Work to complete: Once you have read the data below, write it all out exactly.

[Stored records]
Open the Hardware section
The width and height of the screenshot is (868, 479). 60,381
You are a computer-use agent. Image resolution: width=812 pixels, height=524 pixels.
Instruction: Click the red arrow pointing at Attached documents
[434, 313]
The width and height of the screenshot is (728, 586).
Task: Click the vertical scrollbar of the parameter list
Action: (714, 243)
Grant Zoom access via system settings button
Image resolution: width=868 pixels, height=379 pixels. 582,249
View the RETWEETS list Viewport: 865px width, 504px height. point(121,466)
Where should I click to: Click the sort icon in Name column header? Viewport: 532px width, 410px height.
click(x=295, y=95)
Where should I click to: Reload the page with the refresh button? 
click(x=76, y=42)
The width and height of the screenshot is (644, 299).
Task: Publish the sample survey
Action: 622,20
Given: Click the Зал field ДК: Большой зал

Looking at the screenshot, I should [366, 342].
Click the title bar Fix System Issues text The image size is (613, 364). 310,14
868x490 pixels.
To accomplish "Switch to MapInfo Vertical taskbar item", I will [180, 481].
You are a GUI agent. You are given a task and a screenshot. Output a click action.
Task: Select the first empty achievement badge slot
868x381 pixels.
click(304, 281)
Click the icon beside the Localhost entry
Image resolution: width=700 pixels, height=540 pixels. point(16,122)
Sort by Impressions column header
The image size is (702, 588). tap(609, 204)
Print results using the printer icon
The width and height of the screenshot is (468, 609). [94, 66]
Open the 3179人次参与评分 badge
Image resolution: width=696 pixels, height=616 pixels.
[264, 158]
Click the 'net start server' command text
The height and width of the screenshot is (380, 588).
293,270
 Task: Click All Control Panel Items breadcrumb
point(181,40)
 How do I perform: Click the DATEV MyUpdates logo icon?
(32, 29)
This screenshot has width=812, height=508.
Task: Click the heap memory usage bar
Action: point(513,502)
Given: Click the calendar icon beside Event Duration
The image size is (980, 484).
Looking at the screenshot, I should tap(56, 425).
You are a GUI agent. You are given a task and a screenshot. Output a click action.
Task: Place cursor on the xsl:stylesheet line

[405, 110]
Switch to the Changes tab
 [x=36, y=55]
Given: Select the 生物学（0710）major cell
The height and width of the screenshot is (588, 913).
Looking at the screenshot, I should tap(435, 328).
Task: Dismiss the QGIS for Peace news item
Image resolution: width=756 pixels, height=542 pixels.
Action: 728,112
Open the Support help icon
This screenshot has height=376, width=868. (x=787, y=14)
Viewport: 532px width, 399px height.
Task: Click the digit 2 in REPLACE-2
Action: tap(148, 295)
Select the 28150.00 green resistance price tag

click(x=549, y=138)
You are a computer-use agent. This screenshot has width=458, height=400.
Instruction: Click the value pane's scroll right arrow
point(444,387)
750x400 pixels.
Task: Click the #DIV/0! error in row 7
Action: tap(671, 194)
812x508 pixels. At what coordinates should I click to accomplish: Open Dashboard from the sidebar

Written reply:
Open the Hardware section
The width and height of the screenshot is (868, 479). 60,381
You are a computer-use agent. Image resolution: width=812 pixels, height=524 pixels.
Instruction: Click the red arrow pointing at Attached documents
[434, 313]
The width and height of the screenshot is (728, 586).
Task: Click the vertical scrollbar of the parameter list
Action: (714, 243)
Grant Zoom access via system settings button
Image resolution: width=868 pixels, height=379 pixels. 582,249
View the RETWEETS list Viewport: 865px width, 504px height. point(121,466)
Where should I click to: Click the sort icon in Name column header? Viewport: 532px width, 410px height.
click(x=295, y=95)
Where should I click to: Reload the page with the refresh button? 
click(x=76, y=42)
The width and height of the screenshot is (644, 299).
Task: Publish the sample survey
Action: 622,20
Given: Click the Зал field ДК: Большой зал

Looking at the screenshot, I should [366, 342].
Click the title bar Fix System Issues text The image size is (613, 364). 310,14
868x490 pixels.
To accomplish "Switch to MapInfo Vertical taskbar item", I will [180, 481].
You are a GUI agent. You are given a task and a screenshot. Output a click action.
Task: Select the first empty achievement badge slot
868x381 pixels.
click(304, 281)
Click the icon beside the Localhost entry
Image resolution: width=700 pixels, height=540 pixels. point(16,122)
Sort by Impressions column header
The image size is (702, 588). tap(609, 204)
Print results using the printer icon
The width and height of the screenshot is (468, 609). [94, 66]
Open the 3179人次参与评分 badge
Image resolution: width=696 pixels, height=616 pixels.
[264, 158]
Click the 'net start server' command text
The height and width of the screenshot is (380, 588).
293,270
 Task: Click All Control Panel Items breadcrumb
point(181,40)
 How do I perform: Click the DATEV MyUpdates logo icon?
(32, 29)
This screenshot has width=812, height=508.
Task: Click the heap memory usage bar
Action: point(513,502)
Given: Click the calendar icon beside Event Duration
The image size is (980, 484).
Looking at the screenshot, I should tap(56, 425).
You are a GUI agent. You are given a task and a screenshot. Output a click action.
Task: Place cursor on the xsl:stylesheet line

[405, 110]
Switch to the Changes tab
 [x=36, y=55]
Given: Select the 生物学（0710）major cell
The height and width of the screenshot is (588, 913).
Looking at the screenshot, I should tap(435, 328).
Task: Dismiss the QGIS for Peace news item
Image resolution: width=756 pixels, height=542 pixels.
Action: 728,112
Open the Support help icon
This screenshot has height=376, width=868. (x=787, y=14)
Viewport: 532px width, 399px height.
Task: Click the digit 2 in REPLACE-2
Action: tap(148, 295)
Select the 28150.00 green resistance price tag

click(x=549, y=138)
You are a computer-use agent. This screenshot has width=458, height=400.
Instruction: Click the value pane's scroll right arrow
point(444,387)
750x400 pixels.
Task: Click the #DIV/0! error in row 7
Action: tap(671, 194)
812x508 pixels. At what coordinates should I click to accomplish: Open Dashboard from the sidebar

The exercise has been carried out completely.